I don’t have a finished piece of writing to put up here for today’s Friday Non-Dissertational. There are a few ideas I’ve had floating around, none of which I’ve begun to flesh out, and there are a few old pieces I’ve been meaning to revise but haven’t. The thing that’s most got my interest these days is stolen from a guy I knew when I was working on my MFA, a good guy named Bill Kirchner. Bill wrote a story I wish I’d written, where the protagonist sits in his car in the parking lot outside a diner, or maybe it was a bar, imagining himself in the place of the teenage chauffeur who drove Hank Williams on his last ride. I’d like to steal Bill’s idea, but change it a little. My version’s probably a lot more trite than Bill’s, but I’d like to actually put together a fictional account of that last ride and that last moment where the teenager sat in the parking lot knowing he had Hank Williams dead in his back seat, knowing he had to do something, tell someone.
The teenager was Charles Carr, an 18-year-old freshman at Auburn, who Hank Williams had paid $400 to get him to a show on New Year’s Day in Canton, Ohio. It was snowing all across the Southeast on New Year’s Eve when Charlie drove Hank’s brand new baby blue Series 62 Cadillac Convertible Coupe into Knoxville, and the two of them got a room at the 17-story Andrew Johnson hotel. Hank was already a country superstar, with hits like “I’m So Lonesome I Could Cry” and “Why Don’t You Love Me” and “Cold, Cold Heart”. In December 1952, there were more recent singles as well, such as “I’ll Never Get Out of This World Alive” and “Jambalaya”. “Your Cheatin’ Heart” would not be released until after Hank’s death.
At 29, Hank was in bad shape. He stood six feet two inches tall and weighed all of 130 pounds. The night of December 31, 1952, a local doctor named Paul Cardwell was summoned because Hank had been having convulsions. He gave Hank injections of vitamin B-12 and morphine. The promoter of the show in Canton called them later that evening and told Hank that they had to be there by a certain time the following day or Hank wouldn’t get paid. Charlie had the hotel porters help him get Hank out of the hotel in a wheelchair and load him into the back of the Cadillac. They checked out at 10:45 p.m. and got onto Highway 11W, driving northeast.
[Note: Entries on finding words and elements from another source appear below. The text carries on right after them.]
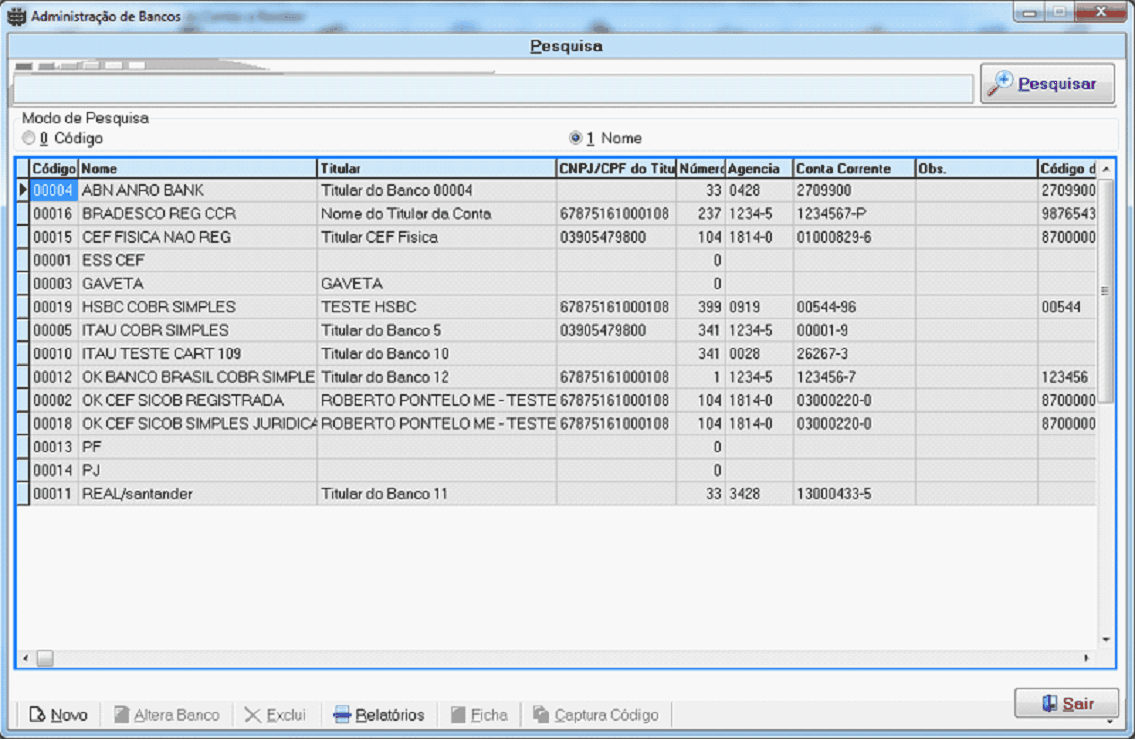This screenshot has width=1136, height=740.
Task: Click the Altera Banco edit icon
Action: pos(122,715)
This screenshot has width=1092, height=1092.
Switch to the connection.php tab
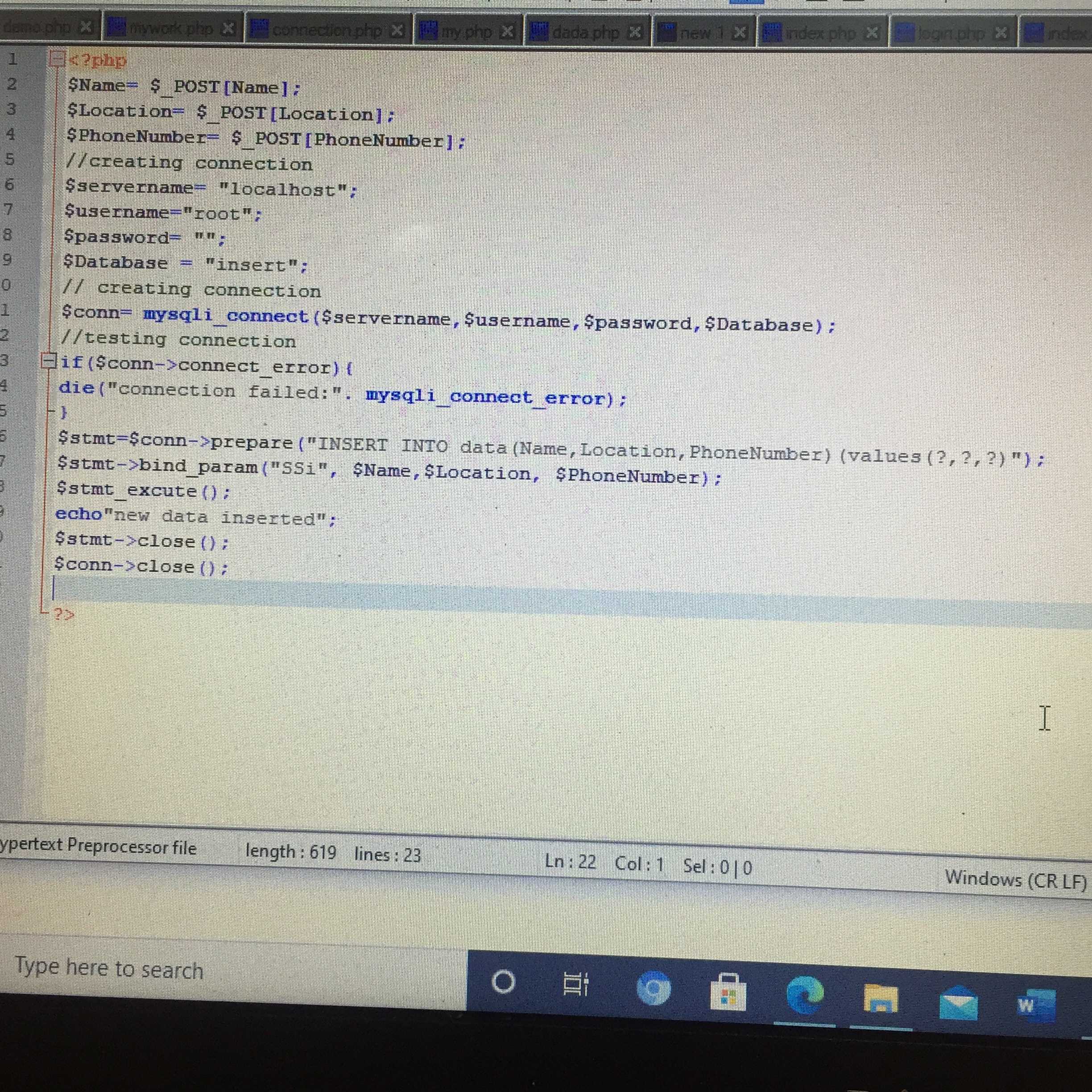(327, 30)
The roads were bad. At 11:45 p.m., Charlie was stopped and ticketed by state police corporal Swann Kitts. Seeing Hank passed out in the back seat, Kitts commented his paleness. Charlie told him about the injections, and said Williams had drank some beer, as well.
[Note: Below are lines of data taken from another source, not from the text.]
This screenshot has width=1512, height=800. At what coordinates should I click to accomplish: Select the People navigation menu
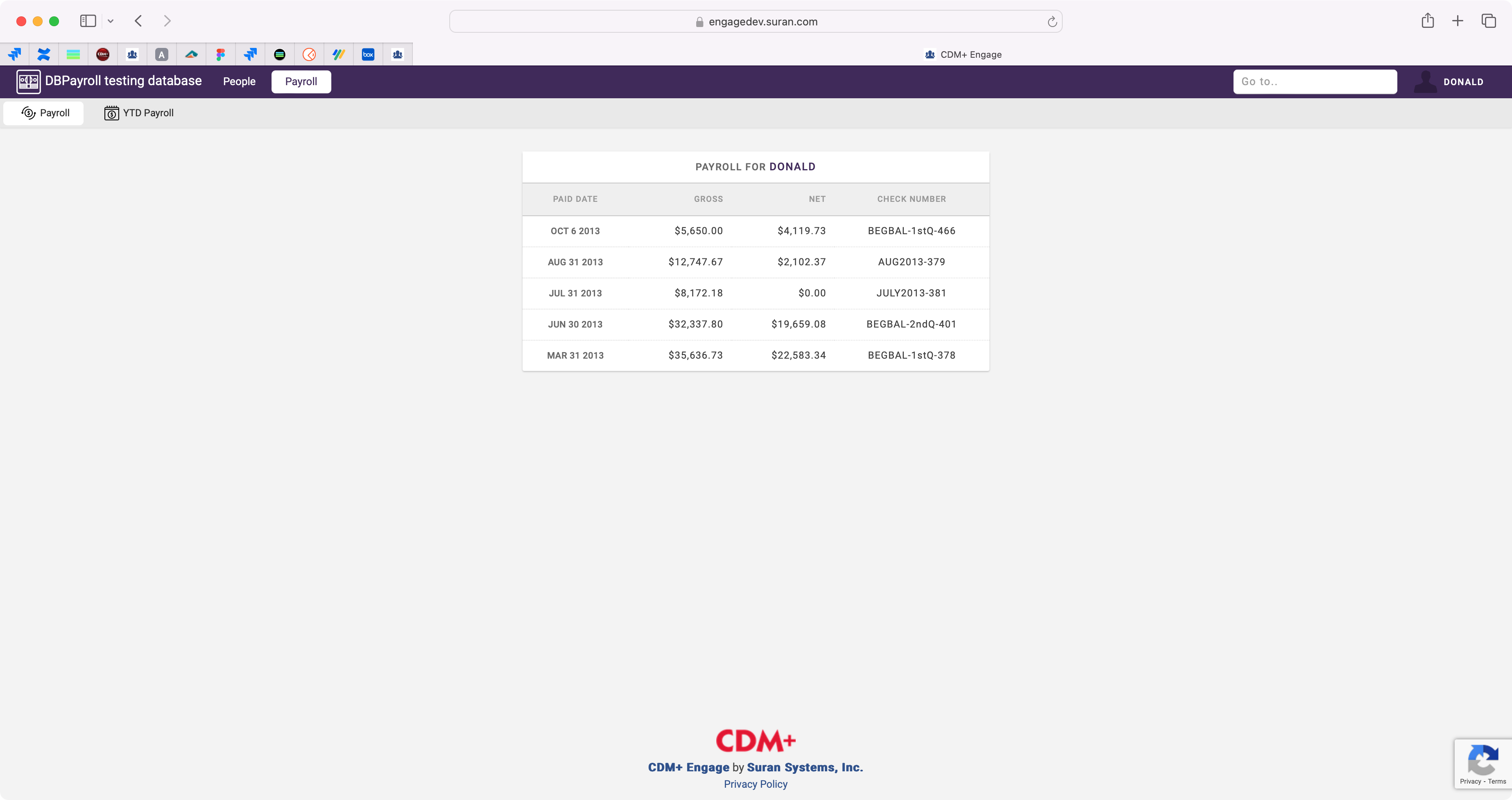tap(239, 81)
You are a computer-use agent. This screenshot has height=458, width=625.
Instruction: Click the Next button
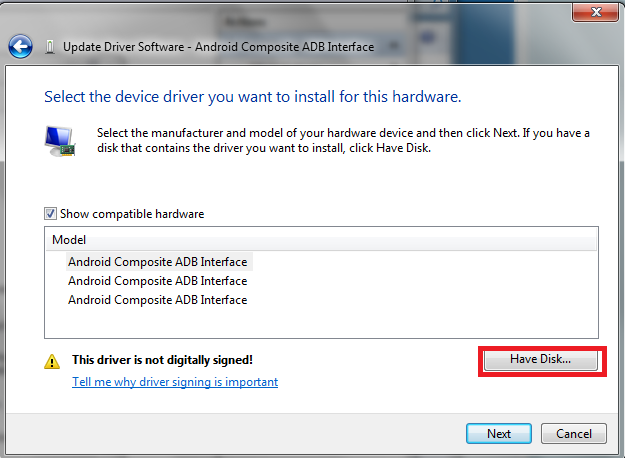(x=499, y=434)
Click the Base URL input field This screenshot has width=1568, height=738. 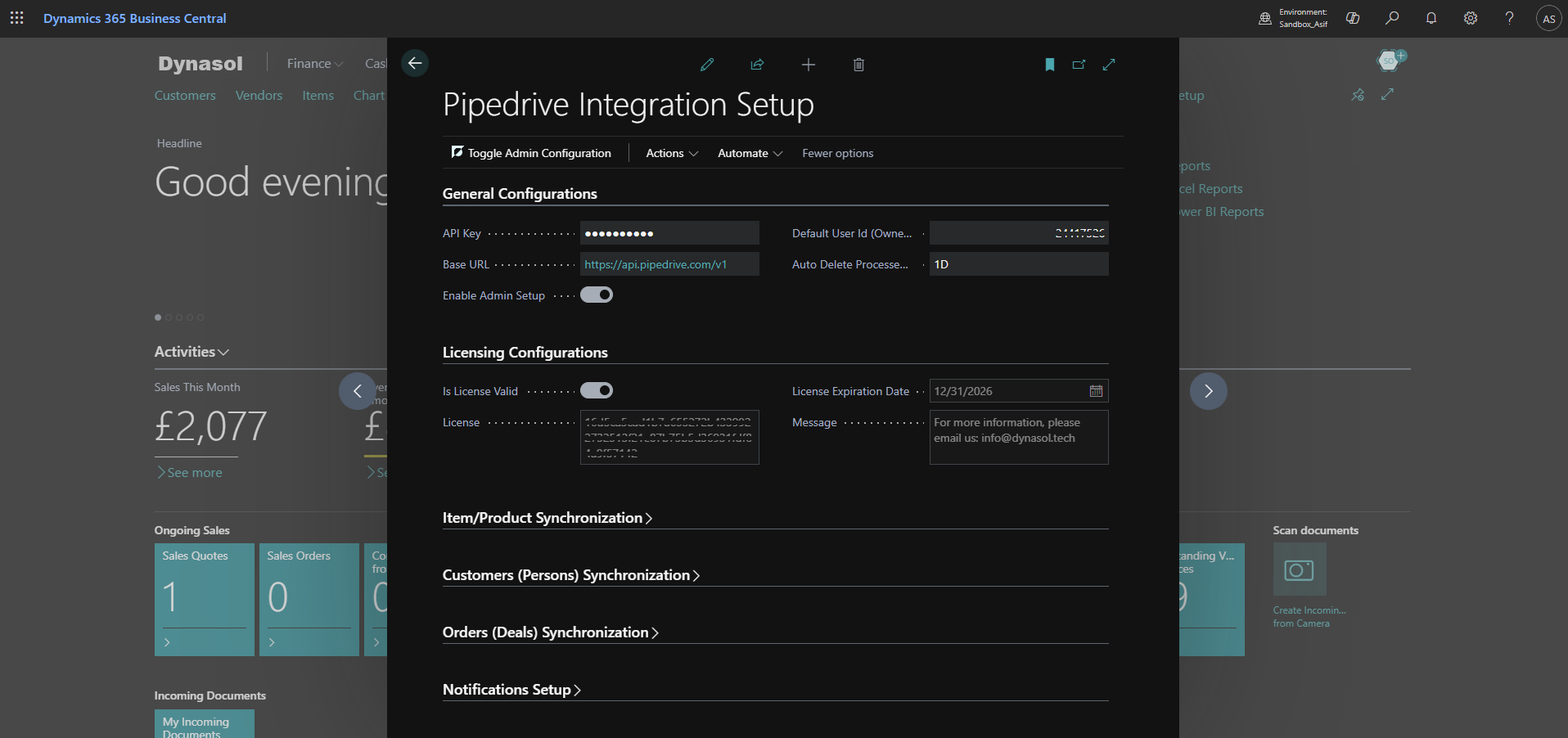[x=669, y=264]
After being ticketed, Charlie made it another 200 miles northeast to the town of Bristol, where Hank woke up briefly, and Charlie got some food. They drove on through the dark and snow.
Near dawn, around 5:30 a.m. New Year’s Day, Charlie pulled into the parking lot of Burdette’s Pure Oil Station in Oak Hill West Virgina. He turned back to adjust Hanks’ blanket. Hank didn’t respond. When Charlie touched him, he was cold.
And that’s the moment I’d want to write about, if I could get the rest of the research straight, if I knew what that road looked like and that place, sitting there in the parking lot with the huge flakes of snow drifting down in the pre-dawn darkness, seeing the yellow light on in the window of the service station, eighteen years old and knowing, somehow, you had to go in there and tell them that your passenger, Hank Williams, was dead.